Vascular Lesions of Orbit Indian Medical PG Question 9: In which condition is a positive forced duction test observed?
- A. Mechanical restriction of ocular movement (Correct Answer)
- B. Non-concomitant strabismus
- C. No condition
- D. Extraocular muscle paralysis
Vascular Lesions of Orbit Explanation: ***Mechanical restriction of ocular movement***
- A **positive forced duction test** indicates a physical impediment to eye movement, meaning the eye cannot be passively moved beyond a certain point.
- This test is crucial for differentiating between **muscle restriction** (e.g., thyroid eye disease, orbital floor fracture with muscle entrapment, post-surgical adhesions) and muscle weakness or paralysis.
- When the examiner attempts to passively rotate the globe, there is **resistance** indicating mechanical tethering or restriction of the extraocular muscles.
*Non-concomitant strabismus*
- This refers to a squint where the magnitude of deviation varies with the direction of gaze.
- While it can be caused by muscle restriction, non-concomitant strabismus itself is a **type of ocular misalignment**, not the specific finding of a forced duction test.
- The forced duction test helps determine the **cause** of non-concomitant strabismus (mechanical vs. paralytic).
*No condition*
- This option is incorrect because a positive forced duction test specifically indicates mechanical obstruction or restriction in eye movement.
- A positive result always points to an underlying pathological condition affecting ocular motility, not a normal finding.
*Extraocular muscle paralysis*
- In cases of **muscle paralysis**, the eye cannot move actively in the direction of the paralyzed muscle's action.
- However, the **forced duction test would be negative** as the globe can be passively moved in all directions because there is no mechanical restriction.

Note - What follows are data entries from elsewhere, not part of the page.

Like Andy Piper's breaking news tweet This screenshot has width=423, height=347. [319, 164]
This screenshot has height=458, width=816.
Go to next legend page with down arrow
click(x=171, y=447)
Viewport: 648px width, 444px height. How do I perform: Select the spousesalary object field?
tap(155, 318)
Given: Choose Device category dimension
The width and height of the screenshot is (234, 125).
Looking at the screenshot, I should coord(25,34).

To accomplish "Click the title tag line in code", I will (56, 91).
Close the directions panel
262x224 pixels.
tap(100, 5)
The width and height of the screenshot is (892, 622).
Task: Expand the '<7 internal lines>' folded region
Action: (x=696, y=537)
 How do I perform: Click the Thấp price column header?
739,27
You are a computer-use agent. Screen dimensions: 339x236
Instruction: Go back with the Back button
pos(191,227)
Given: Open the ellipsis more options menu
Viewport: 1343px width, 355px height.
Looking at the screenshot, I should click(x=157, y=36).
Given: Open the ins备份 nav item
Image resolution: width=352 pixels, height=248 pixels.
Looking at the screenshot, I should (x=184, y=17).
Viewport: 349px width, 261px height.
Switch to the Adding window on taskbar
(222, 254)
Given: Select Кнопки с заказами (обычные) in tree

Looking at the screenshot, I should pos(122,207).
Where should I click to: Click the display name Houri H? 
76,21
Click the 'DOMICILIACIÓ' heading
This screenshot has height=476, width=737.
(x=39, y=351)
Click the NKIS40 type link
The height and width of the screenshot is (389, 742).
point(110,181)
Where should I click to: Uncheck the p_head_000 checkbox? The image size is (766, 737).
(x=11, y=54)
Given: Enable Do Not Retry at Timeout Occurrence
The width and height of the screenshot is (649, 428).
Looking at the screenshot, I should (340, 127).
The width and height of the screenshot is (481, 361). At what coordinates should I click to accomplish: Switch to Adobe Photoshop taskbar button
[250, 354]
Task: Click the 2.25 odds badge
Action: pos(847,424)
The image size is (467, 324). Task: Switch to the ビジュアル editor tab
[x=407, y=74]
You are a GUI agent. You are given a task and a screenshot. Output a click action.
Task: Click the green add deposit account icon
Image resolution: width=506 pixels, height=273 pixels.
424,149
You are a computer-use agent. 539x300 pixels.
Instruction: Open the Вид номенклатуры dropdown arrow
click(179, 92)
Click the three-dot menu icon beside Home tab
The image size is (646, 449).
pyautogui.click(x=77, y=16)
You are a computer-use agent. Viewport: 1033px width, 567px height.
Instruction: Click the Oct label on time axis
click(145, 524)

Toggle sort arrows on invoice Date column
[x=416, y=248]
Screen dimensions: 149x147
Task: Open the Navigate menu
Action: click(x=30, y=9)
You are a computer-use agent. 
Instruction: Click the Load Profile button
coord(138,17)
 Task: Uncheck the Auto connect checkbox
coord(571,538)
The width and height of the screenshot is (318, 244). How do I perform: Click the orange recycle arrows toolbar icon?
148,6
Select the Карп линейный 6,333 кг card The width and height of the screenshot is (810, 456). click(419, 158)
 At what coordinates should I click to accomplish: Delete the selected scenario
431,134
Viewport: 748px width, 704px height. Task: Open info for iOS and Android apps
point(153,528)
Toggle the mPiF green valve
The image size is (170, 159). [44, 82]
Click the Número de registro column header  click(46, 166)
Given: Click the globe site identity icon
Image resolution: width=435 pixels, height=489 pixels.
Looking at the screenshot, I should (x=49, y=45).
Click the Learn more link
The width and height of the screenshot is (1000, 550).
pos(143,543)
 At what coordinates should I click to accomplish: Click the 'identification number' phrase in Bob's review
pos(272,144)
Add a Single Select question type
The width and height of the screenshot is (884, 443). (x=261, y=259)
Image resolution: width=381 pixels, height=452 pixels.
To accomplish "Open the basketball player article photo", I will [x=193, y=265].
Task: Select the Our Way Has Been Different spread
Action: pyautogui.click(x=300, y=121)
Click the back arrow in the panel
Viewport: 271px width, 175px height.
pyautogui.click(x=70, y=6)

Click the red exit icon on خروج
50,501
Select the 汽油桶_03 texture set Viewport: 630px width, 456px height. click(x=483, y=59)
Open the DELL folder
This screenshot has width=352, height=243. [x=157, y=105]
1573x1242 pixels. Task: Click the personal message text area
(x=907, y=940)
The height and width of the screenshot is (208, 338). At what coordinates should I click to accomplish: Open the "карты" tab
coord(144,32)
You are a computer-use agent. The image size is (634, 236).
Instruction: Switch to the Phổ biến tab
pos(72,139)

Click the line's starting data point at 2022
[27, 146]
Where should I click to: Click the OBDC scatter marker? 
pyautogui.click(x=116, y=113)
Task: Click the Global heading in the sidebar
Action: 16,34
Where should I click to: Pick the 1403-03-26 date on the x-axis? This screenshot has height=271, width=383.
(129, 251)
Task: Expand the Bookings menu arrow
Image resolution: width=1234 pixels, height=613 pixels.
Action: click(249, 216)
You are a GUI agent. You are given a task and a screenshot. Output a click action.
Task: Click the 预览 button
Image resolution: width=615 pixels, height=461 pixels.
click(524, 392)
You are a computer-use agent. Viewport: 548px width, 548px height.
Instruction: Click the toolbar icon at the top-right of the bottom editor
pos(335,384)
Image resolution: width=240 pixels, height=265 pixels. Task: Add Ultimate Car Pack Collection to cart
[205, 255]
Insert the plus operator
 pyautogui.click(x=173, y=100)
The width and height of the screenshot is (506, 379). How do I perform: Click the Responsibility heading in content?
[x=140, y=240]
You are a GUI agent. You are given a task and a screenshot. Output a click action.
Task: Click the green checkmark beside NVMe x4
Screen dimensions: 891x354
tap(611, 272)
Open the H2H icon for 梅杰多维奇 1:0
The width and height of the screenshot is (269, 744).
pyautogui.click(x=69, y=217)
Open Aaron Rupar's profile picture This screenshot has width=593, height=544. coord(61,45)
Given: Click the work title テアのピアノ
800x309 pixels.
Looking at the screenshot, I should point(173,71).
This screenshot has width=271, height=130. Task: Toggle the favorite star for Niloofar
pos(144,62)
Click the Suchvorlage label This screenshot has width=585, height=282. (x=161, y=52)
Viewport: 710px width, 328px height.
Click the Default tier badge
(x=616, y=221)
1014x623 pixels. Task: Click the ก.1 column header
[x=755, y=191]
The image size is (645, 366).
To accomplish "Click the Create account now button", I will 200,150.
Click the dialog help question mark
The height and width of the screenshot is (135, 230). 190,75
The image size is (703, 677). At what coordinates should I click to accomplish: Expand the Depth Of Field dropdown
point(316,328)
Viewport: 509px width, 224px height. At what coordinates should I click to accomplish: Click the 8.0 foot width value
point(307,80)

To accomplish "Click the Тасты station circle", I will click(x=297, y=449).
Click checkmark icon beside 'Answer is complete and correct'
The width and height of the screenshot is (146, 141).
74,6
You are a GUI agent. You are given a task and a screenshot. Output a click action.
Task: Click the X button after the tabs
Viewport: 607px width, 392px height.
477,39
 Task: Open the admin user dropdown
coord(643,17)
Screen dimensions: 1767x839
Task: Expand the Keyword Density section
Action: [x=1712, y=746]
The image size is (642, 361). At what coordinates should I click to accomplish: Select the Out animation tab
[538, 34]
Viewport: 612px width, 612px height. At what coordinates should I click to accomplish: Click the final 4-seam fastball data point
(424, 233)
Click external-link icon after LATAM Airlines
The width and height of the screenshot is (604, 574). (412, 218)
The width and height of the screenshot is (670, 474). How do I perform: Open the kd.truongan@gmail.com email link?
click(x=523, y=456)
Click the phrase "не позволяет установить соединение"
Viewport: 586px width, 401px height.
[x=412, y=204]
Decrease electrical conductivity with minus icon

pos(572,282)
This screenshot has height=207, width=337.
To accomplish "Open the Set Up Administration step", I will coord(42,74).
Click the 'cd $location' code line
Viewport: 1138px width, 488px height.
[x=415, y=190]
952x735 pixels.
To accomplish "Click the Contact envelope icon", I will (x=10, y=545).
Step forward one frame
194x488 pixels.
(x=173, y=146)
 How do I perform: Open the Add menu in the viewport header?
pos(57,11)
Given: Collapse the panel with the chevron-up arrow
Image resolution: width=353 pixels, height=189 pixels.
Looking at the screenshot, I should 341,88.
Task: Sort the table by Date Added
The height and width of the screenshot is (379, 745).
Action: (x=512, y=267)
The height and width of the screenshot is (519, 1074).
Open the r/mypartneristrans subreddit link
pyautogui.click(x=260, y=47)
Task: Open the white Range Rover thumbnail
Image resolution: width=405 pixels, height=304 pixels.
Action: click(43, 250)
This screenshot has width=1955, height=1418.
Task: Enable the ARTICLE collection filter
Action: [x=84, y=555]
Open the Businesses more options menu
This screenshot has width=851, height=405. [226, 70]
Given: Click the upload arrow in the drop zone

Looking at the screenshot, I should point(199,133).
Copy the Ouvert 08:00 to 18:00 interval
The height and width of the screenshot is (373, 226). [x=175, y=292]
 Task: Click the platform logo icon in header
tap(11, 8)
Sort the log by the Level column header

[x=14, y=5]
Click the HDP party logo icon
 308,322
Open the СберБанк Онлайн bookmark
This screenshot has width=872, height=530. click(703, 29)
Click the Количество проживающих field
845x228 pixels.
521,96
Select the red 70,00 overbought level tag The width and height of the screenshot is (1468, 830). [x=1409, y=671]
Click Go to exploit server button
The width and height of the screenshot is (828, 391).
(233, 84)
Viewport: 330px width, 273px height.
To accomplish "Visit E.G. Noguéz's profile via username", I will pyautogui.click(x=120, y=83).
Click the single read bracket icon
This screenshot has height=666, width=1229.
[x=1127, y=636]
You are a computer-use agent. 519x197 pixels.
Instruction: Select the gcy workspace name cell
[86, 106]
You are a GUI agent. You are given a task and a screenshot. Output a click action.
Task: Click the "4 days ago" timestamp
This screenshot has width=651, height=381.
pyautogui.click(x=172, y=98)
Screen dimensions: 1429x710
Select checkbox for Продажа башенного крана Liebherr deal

- This differentiates paralytic strabismus (negative test) from restrictive strabismus (positive test).
Vascular Lesions of Orbit Indian Medical PG Question 10: A child presents with an open anterior fontanelle and an audible cranial bruit. Imaging reveals a midline lesion in the brain. What is the most likely diagnosis?
- A. Down syndrome
- B. Malformation of vein of Galen (Correct Answer)
- C. Rickets
- D. Congenital hydrocephalus
Vascular Lesions of Orbit Explanation: ***Malformation of vein of Galen***
- A **malformation of the vein of Galen** is a type of arteriovenous malformation that can cause greatly increased blood flow, leading to heart failure and a characteristic intracranial **bruit** audible over the skull.
- The increased blood flow and often associated hydrocephalus can lead to **macrocephaly** and delayed closure of the **anterior fontanelle**.
*Down syndrome*
- While individuals with **Down syndrome** may have cardiac defects, a prominent intracranial bruit is not a typical feature unless associated with another condition.
- The primary diagnostic features relate to distinct facial features, intellectual disability, and specific chromosomal abnormalities, not primarily a cranial bruit or specific midline brain lesion with this presentation.
*Rickets*
- **Rickets** is a bone disorder caused by vitamin D deficiency, leading to softening and weakening of bones, which can cause delayed fontanelle closure.
- However, rickets does not cause a **cranial bruit** or a specific **midline brain lesion** as described.
*Congenital hydrocephalus*
- **Congenital hydrocephalus** can cause a persistently open **anterior fontanelle** and can lead to **macrocephaly** due to increased intracranial pressure.
- However, a prominent **bruit** is not a characteristic feature of hydrocephalus itself; if a bruit is present, it suggests an underlying vascular anomaly like a vein of Galen malformation as the cause.